American Electric Power Co. v. Connecticut (10-174), which presents the following questions: "(1) Whether States and private parties have standing to seek judicially-fashioned emissions caps on five utilities for their alleged contribution to harms claimed to arise from global climate change caused by more than a century of emissions by billions of independent sources. (2) Whether a cause of action to cap carbon dioxide emissions can be implied under federal common law where no statute creates such a cause of action, and the Clean Air Act speaks directly to the same subject matter and assigns federal responsibility for regulating such emissions to the Environmental Protection Agency. (3) Whether claims seeking to cap defendants' carbon dioxide emissions at ‘reasonable' levels, based on a court's weighing of the potential risks of climate change against the socioeconomic utility of defendants' conduct, would be governed by ‘judicially discoverable and manageable standards' or could be resolved without ‘initial policy determination[s] of a kind clearly for nonjudicial discretion.'"
Finally, Justice Sotomayor, joined by Justice Ginsburg, dissented from the denial of cert in Williams v. Hobbs, a habeas case involving a capital defendant. At trial, defense counsel had called only one witness during the penalty phase, who did not know the defendant personally, and who testified from his own experience that life was more pleasant on death row than in the general prison population. The defendant's direct appeal and state habeas petitions arguing ineffective assistance of counsel were unsuccessful. On federal habeas review, the district court found the State court's denial of the defendant's ineffective-assistance claim to be unreasonable, and conducted an evidentiary hearing to determine whether the defendant had been prejudiced by the ineffective assistance. The hearing revealed substantial mitigating evidence that could have been introduced during the penalty phase. The district court granted habeas relief on the strength of that evidence, but the Eighth Circuit reversed, finding that the defendant failed to prove prejudice based on facts before the State court. 28 U.S.C. § 2254(e)(2) generally provides that courts shall not hold evidentiary hearings on a claim if a habeas petitioner has failed to develop the factual basis for the claim in State court proceedings. The Court declined to hear the case.
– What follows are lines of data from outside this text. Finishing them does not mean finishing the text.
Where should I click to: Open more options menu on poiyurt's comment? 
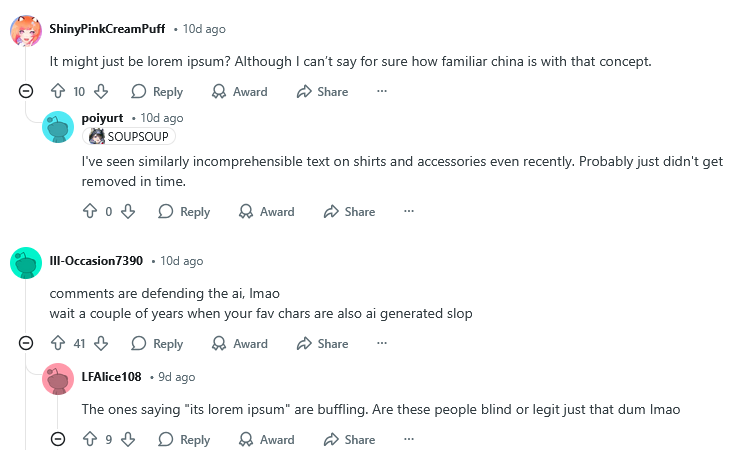point(408,211)
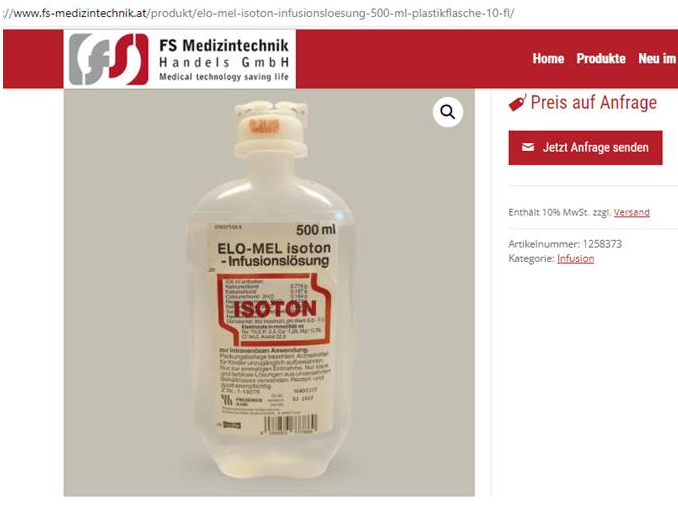Open the 'Neu im' menu item
Image resolution: width=678 pixels, height=526 pixels.
657,58
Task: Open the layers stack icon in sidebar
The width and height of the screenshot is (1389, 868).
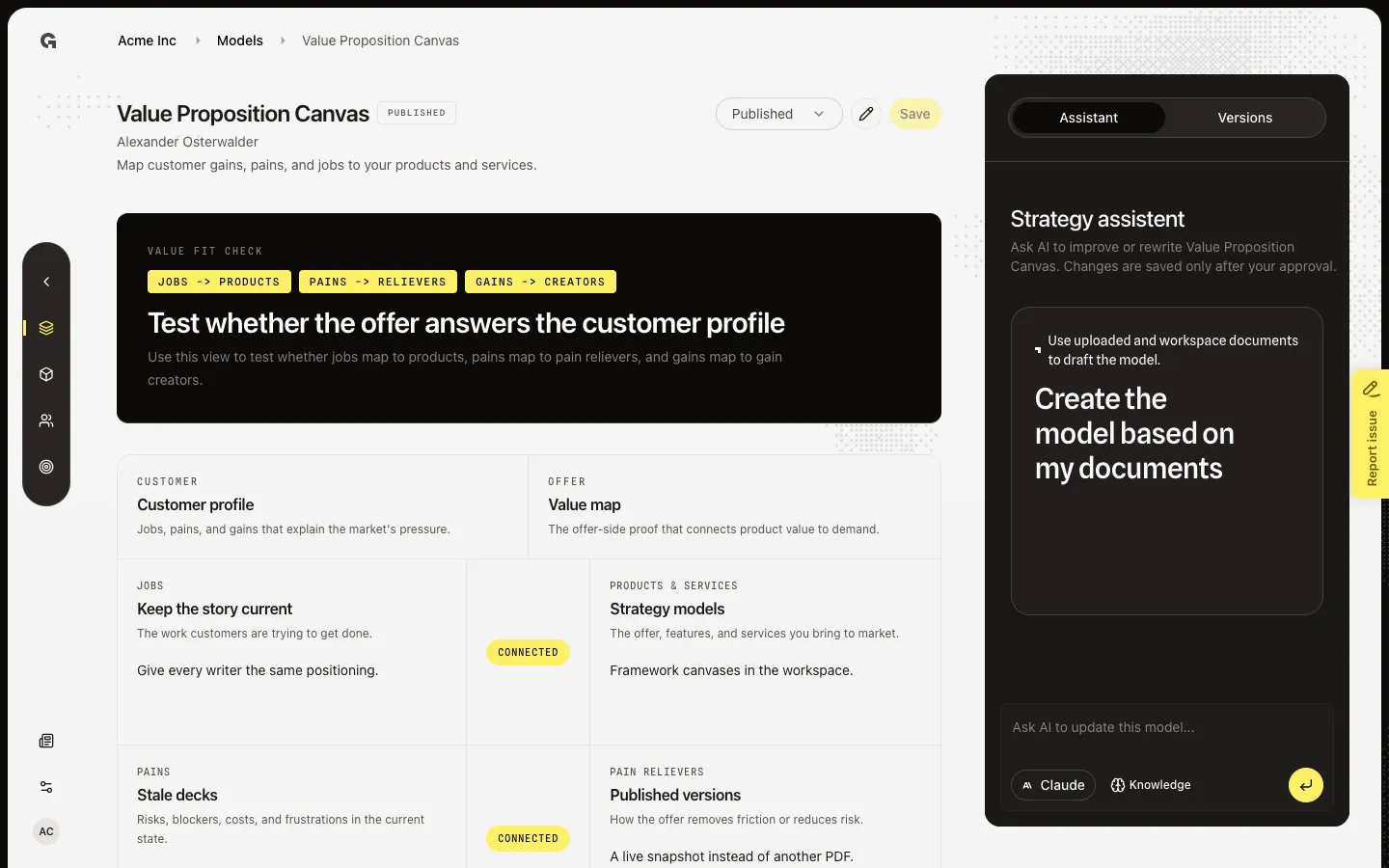Action: 46,328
Justices Sotomayor and Ginsburg would have taken the case and vacated the Eighth Circuit's judgment. The dissenters acknowledged that the State could have raised an objection under § 2254(e)(2) to stop the district court from holding the evidentiary hearing. But they disagreed with the Eighth Circuit's finding that the State had in fact objected. To the contrary, the record indicated that the State affirmatively consented to the hearing, and tried to use new evidence developed at the hearing to its own strategic advantage. The dissenters also disagreed with the Eighth Circuit's decision in the alternative, to exercise its discretion to consider the § 2254(e)(2) issue even if the State had not objected: "It is true . . . that the policy against evidentiary hearings in federal habeas promotes principles of comity and federalism…. But when the State voluntarily participates in a federal evidentiary hearing—without objection, with an apparent intent of supplementing the record for its own purposes, and at a significant cost and expenditure of judicial resources—those interests are significantly diminished if not altogether absent."
We wish we could end on a cheerier note. We do thank you for reading, and promise to be back with any new decisions and orders as they are released.